Tom Ennis, Amplify Snack Brands, Inc. President and Chief Executive Officer:
 
"Since Amplify's inception in 2014, our company's goal has been to bring transparency to our products, and clean ingredients and great tasting snacks to consumers.”

“This transaction is a continuation of our mission as Hershey also believes in bringing to consumers great-tasting snacks made with the best ingredients possible.”

“Hershey is a great cultural partner for Amplify and I'm excited for our team who will have access to Hershey's marketing and go-to-market resources to take our brands to the next level."
This strategic acquisition is expected to be accretive to Hershey's financial targets given the growth trajectory and margin structure of Amplify's key products. Amplify's brands compete in many attractive food categories that are capitalizing on fast-growing trends in snacking with a focus on better-for-you products that deliver clean, simple and transparent ingredients as well as unique flavors and forms. Additionally, this combination brings customers a known brand building partner that invests in category management solutions to drive higher levels of conversion and velocity at retail.

Under the terms of the agreement between Hershey and Amplify, Hershey has agreed to acquire all of the outstanding shares of Amplify Snack Brands, Inc. for $12.00 per share, in a transaction structured as a tender offer followed by a merger, valued at approximately $1.6 billion, including net debt and including a make-whole payment of $76 million related to the Tax Receivable Agreement ("TRA"). Based on previously announced guidance, this represents a multiple of approximately 14.8-times 2017 Adjusted EBITDA including identified annual run-rate synergies of approximately $20 million expected to be generated over the next two years from cost savings and portfolio optimization.1,2 The transaction will be funded with cash on hand and new debt and is not expected to impact Hershey's current ratings.

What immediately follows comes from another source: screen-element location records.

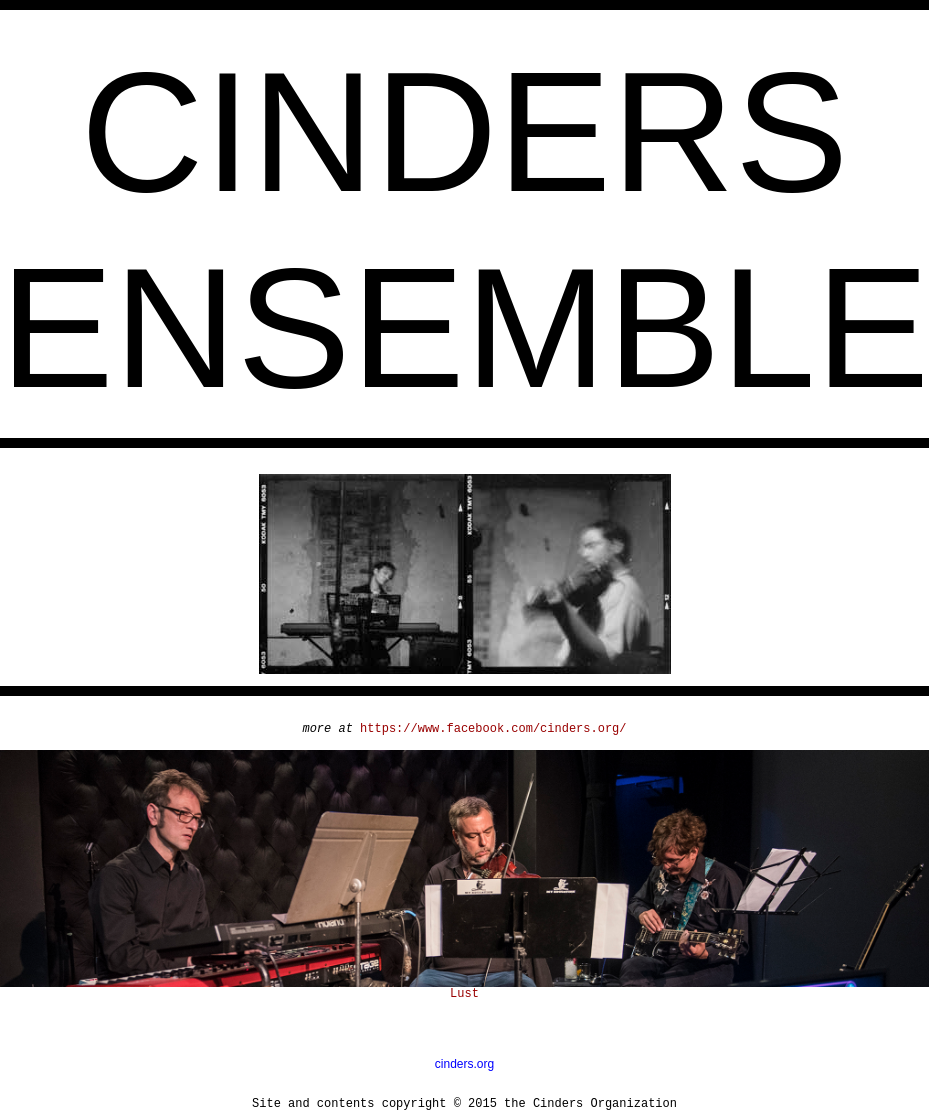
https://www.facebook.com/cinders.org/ (493, 729)
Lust (464, 994)
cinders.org (464, 1064)
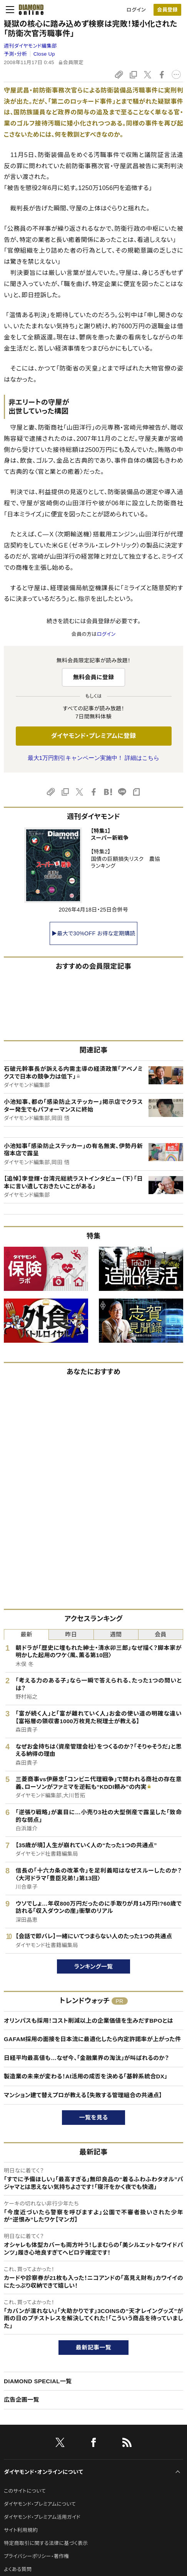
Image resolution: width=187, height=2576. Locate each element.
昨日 (71, 1634)
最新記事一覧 (93, 2347)
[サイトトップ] (28, 9)
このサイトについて (25, 2491)
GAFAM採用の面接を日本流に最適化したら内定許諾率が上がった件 (92, 2039)
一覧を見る (93, 2117)
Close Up (44, 54)
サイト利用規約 (21, 2530)
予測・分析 (15, 54)
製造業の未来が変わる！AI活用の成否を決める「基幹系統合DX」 (85, 2076)
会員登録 (167, 10)
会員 (161, 1634)
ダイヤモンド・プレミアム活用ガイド (42, 2517)
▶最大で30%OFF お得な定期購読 (93, 933)
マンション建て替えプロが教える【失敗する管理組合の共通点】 (83, 2095)
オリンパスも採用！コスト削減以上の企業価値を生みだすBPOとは (88, 2020)
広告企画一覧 (21, 2399)
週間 (116, 1634)
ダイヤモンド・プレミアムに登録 (93, 736)
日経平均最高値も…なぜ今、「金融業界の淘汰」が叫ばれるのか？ (86, 2058)
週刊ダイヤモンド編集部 (30, 46)
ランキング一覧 (93, 1966)
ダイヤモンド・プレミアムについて (40, 2504)
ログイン (136, 9)
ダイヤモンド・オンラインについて (43, 2472)
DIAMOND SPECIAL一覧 (38, 2381)
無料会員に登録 (93, 677)
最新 (26, 1634)
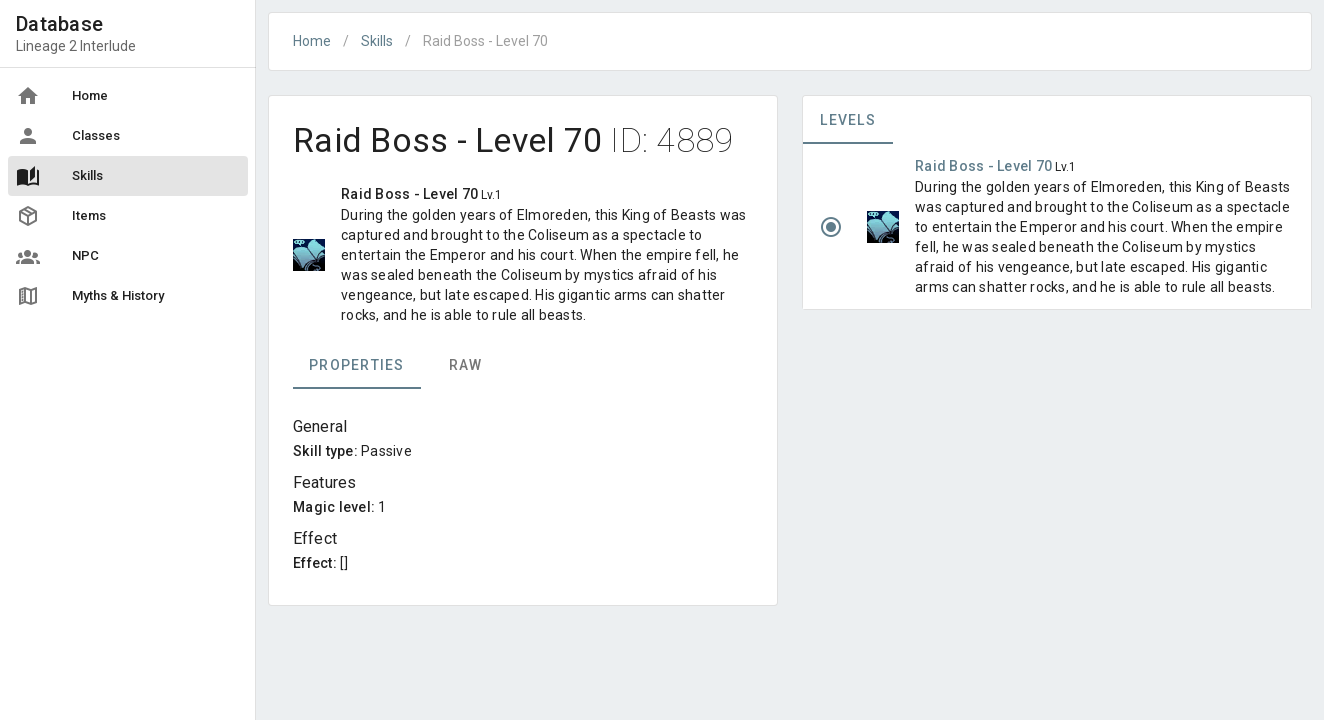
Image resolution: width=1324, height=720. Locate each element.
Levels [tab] (848, 120)
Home (312, 41)
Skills (377, 41)
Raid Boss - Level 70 (985, 166)
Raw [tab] (466, 365)
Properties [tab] (357, 365)
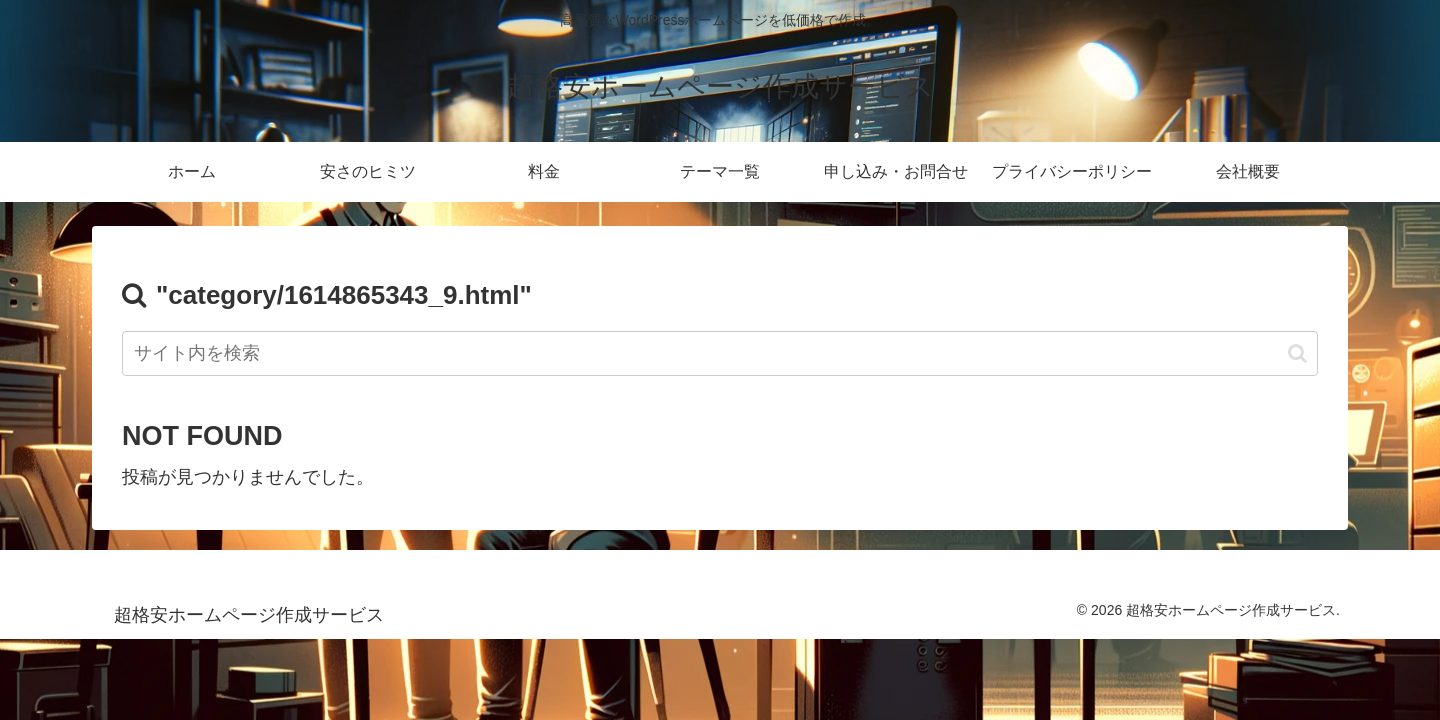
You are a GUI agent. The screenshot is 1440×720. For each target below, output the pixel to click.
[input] (720, 353)
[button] (1297, 353)
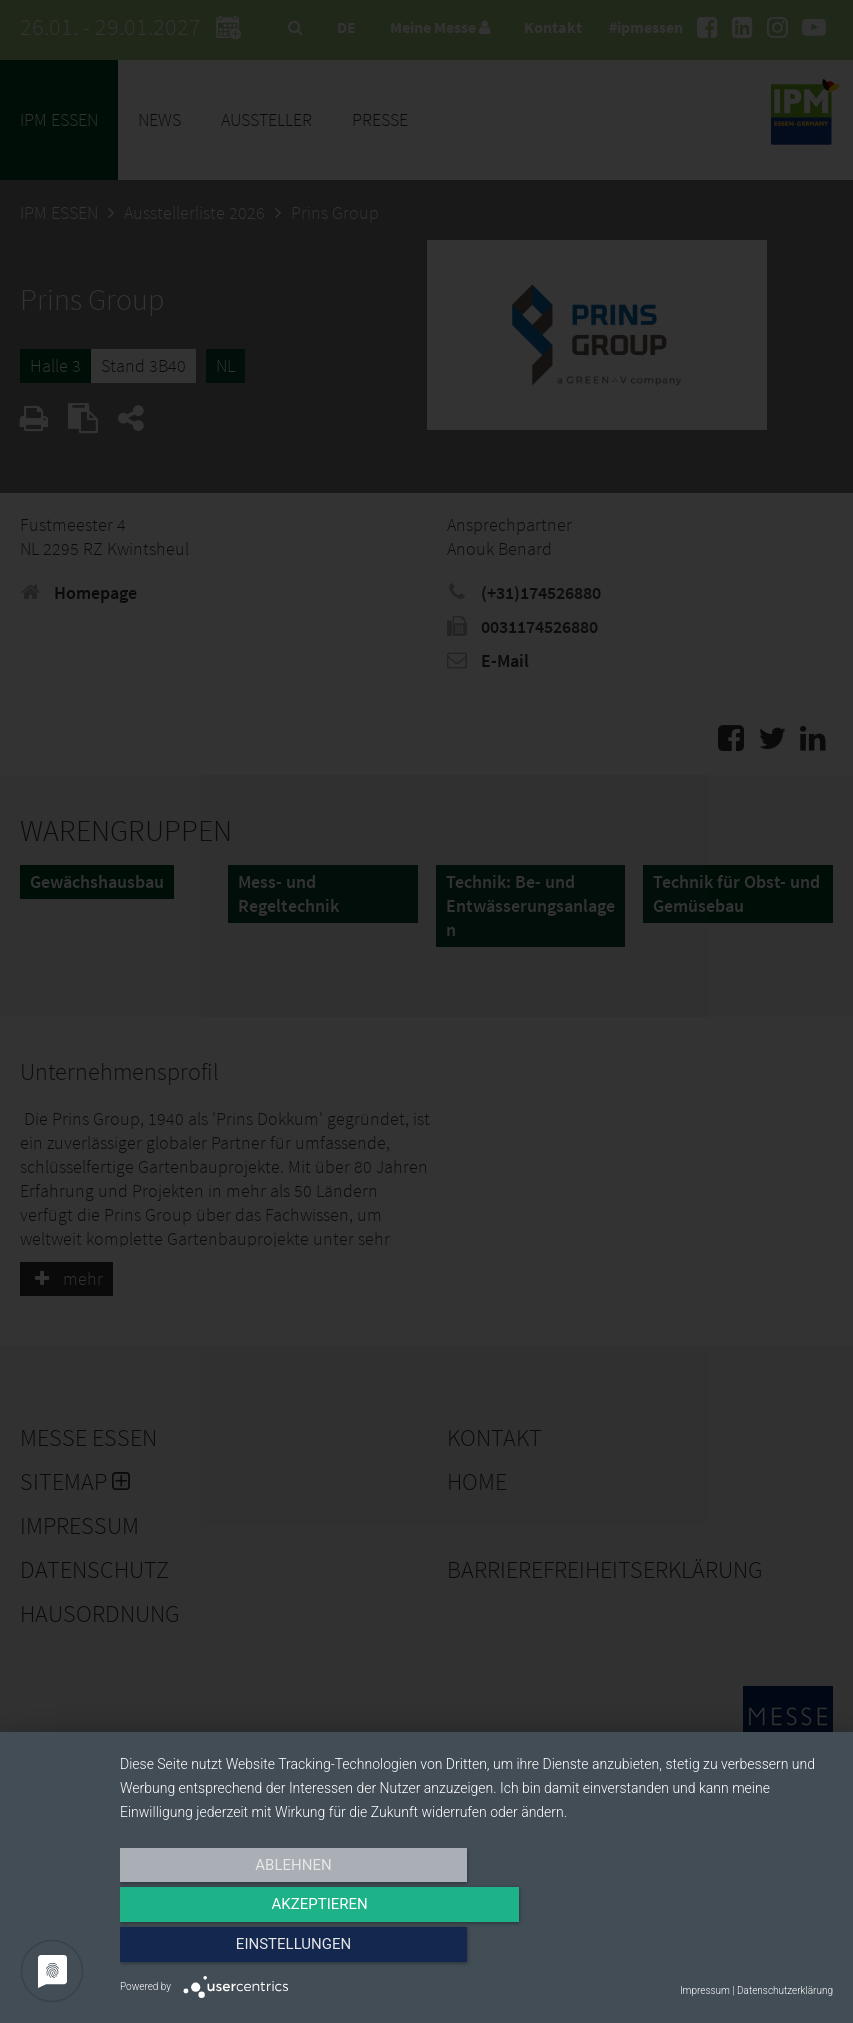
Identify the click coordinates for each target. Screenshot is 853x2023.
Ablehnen (227, 1950)
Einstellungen (725, 1950)
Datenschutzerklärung (785, 1990)
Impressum (705, 1990)
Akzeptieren (476, 1950)
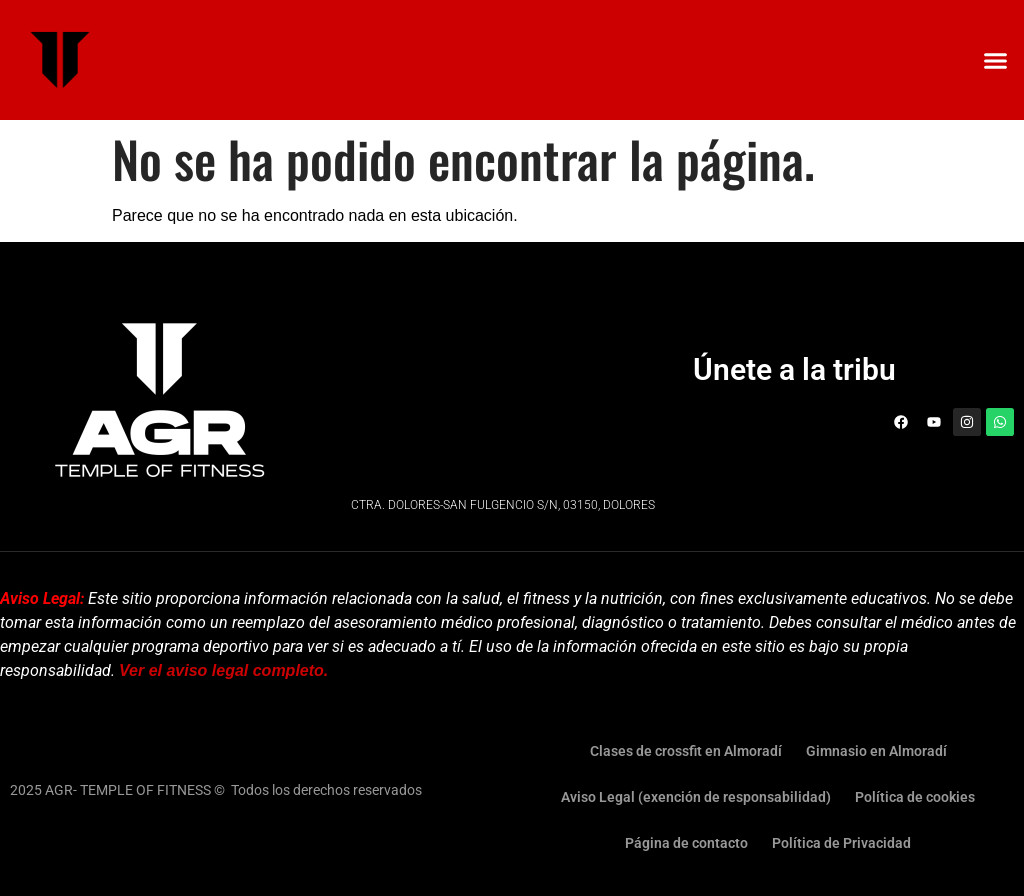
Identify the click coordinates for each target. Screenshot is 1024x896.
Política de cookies (915, 797)
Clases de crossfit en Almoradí (686, 751)
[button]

Hershey expects the transaction to be accretive to adjusted earnings per share-diluted, including transaction related non-cash amortization, in the first-year post closing with accretion increasing in year two. Adjusted earnings per share-diluted accretion in both years is substantially higher when excluding transaction related amortization. The acquisition is not expected to affect the previously announced full year 2017 outlooks provided in Hershey's and Amplify's third quarter earnings release and conference calls.

The agreement has been approved by the Boards of Directors of both companies. Affiliates of TA Associates, Amplify's largest stockholder, and key Amplify insiders, who collectively represent approximately 57%3 of the outstanding shares, have agreed to tender their shares in the transaction. The transaction is subject to Amplify's stockholders tendering a majority of Amplify's outstanding shares on a fully diluted basis prior to the expiration of the tender offer, certain regulatory approvals and other customary conditions, and is expected to close in the first quarter of 2018.

J.P. Morgan Securities LLC and Morgan Stanley & Co. LLC are serving as financial advisors to Hershey in connection with this transaction, and Skadden, Arps, Slate, Meagher & Flom LLP is serving as legal advisor. Jefferies LLC is serving as the financial advisor to Amplify and Goodwin Procter LLP is serving as legal advisor.